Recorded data
= = = = = = =
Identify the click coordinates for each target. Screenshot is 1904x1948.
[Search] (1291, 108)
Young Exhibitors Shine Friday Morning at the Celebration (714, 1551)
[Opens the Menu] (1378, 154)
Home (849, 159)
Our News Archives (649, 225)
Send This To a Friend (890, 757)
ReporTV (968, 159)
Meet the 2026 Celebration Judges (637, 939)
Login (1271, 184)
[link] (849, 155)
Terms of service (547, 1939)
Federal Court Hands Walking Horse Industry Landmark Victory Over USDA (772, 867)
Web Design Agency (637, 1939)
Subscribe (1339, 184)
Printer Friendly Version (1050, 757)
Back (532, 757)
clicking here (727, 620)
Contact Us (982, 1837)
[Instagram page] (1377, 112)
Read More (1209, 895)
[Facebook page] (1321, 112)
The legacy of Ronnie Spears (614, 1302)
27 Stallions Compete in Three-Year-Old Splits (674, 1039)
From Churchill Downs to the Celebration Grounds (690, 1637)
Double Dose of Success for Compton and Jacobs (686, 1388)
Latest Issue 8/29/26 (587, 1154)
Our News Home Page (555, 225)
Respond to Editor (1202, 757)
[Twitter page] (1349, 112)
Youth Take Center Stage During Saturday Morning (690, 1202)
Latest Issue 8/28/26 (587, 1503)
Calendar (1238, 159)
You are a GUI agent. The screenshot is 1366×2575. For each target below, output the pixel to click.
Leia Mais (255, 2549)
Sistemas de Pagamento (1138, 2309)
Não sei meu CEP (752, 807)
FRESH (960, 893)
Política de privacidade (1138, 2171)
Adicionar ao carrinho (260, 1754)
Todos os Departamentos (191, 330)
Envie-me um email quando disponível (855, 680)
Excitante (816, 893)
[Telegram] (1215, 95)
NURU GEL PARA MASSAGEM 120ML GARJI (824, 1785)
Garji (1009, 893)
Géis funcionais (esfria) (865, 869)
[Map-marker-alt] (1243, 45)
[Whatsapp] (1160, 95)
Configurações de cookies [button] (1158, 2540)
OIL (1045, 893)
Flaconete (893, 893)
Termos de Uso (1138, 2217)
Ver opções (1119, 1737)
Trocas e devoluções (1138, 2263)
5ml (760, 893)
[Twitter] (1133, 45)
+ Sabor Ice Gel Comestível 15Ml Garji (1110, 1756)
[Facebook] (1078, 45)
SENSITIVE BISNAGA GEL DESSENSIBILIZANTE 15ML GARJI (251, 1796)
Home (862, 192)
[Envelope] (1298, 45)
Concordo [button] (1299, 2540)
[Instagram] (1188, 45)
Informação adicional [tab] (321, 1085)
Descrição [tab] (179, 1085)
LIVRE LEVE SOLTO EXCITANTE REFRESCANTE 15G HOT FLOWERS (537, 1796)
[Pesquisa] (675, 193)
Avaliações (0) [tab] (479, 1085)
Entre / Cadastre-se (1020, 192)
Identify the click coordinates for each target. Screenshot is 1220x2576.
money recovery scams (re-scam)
= = = = = = =
Required work: Your answer should be a number only: the count of lines above in which the string "Issue" appears.

Expected answer: 2